Late on March 21, with the opening of Asian markets, the dollar lira exchange rate hit 8.50, the euro 10.08, and plunged 17.5 percent. With the opening of European and Turkish markets, the USD/TL exchange rate anchored at around 8 liras per dollar and was trading at 7.75 as of March 23 while the EURO/TL exchange rate is around 9.3. Fluctuations in the exchange rate continue as rating agencies point out the risks and vulnerability of the lira.

Government bonds and stock market also affected 

The Central Bank decision also affected government bonds and the stock market negatively. Foreign investment outflows increased. Borsa Istanbul opened with a 6.65 percent fall and trading was stopped for half an hour after triggering a circuit breaker. After the reopening of the market, the downward trend continued reaching 7 percent and trading was halted once again. The stock market closed the day with a 9.79 percent drop with bank shares leading the sell-off, the highest since 2013.

Central Bank surveys

In the forecast survey conducted by the Central Bank, the year-end exchange rate expectation for USD/TL which was 7.79 TL in the previous survey period, increased to 7.95 TL in the most recent period. Similarly, the 12-month expectation rate for USD/TL rose from 7.94 to 8.20 TL. Additionally, the annual consumer inflation forecast rose from 11.23 percent to 11.54 percent.

Rumors in Ankara

Meanwhile, former Erdoğan-ally Ali Babacan, who was the deputy prime minister and is currently the leader of the Democracy and Progress Party (DEVA), recently claimed that Ağbal might have been dismissed by Erdoğan for trying to find out what happened to 128 billion liras from the treasury during Albayrak’s tenure.
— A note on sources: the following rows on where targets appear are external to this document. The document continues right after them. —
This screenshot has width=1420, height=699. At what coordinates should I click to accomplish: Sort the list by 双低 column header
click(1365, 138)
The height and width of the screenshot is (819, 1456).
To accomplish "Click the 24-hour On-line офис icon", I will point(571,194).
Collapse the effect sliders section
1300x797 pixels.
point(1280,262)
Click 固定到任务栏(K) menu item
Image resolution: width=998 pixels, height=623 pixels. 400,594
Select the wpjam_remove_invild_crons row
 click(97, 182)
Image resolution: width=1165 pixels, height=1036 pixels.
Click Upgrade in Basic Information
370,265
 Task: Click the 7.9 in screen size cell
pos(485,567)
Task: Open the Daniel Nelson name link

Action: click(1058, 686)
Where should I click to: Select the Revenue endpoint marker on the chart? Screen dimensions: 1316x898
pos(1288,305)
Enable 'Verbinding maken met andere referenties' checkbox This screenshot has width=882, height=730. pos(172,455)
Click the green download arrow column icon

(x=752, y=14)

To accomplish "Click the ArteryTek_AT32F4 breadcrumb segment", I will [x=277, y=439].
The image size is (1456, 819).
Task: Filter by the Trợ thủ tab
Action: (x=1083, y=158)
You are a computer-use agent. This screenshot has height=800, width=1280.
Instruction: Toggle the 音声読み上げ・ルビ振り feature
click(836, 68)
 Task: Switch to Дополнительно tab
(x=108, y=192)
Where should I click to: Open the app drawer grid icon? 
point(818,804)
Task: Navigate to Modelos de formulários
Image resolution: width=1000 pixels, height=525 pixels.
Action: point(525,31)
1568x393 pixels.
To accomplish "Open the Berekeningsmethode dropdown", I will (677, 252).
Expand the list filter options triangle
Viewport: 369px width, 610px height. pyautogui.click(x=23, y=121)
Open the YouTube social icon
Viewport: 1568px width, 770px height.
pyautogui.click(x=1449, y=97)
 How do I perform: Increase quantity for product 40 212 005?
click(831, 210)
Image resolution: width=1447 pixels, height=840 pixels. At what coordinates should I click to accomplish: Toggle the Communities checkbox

“The information provided to us shows that local investors sold 6 billion dollars worth of gold and foreign currencies yesterday while a massive exodus of foreign investment took place. Despite this, the TL lost around 10 percent of its value,” former treasury official and banker Kerim Rota told Duvar English.

Regarding whether the trend would continue, Rota doesn't think so. "It was a quick reaction. We shouldn’t be optimistic that this will be the case in the coming days. Foreign investment will continue to exit Turkey. The stock exchange and SWAP interest rates point in that direction,”

“If this trend of Turkish investors does not continue, the lira will continue to lose value,” Rota added.

The Central Bank governor has no weapons

There has also been discussion about the tools the Central Bank governor has at its disposal. “The newly appointed Central Bank governor has no weapons in his hand to carry during a fight. He doesn’t have the interest rate weapon, he doesn’t have the foreign exchange weapon, and he doesn’t have the communication weapon. These are vital for a governor.”

Rota concluded stating that, “The Central Bank already had problems of communication. Ağbal was good at that and we saw what happened to him.”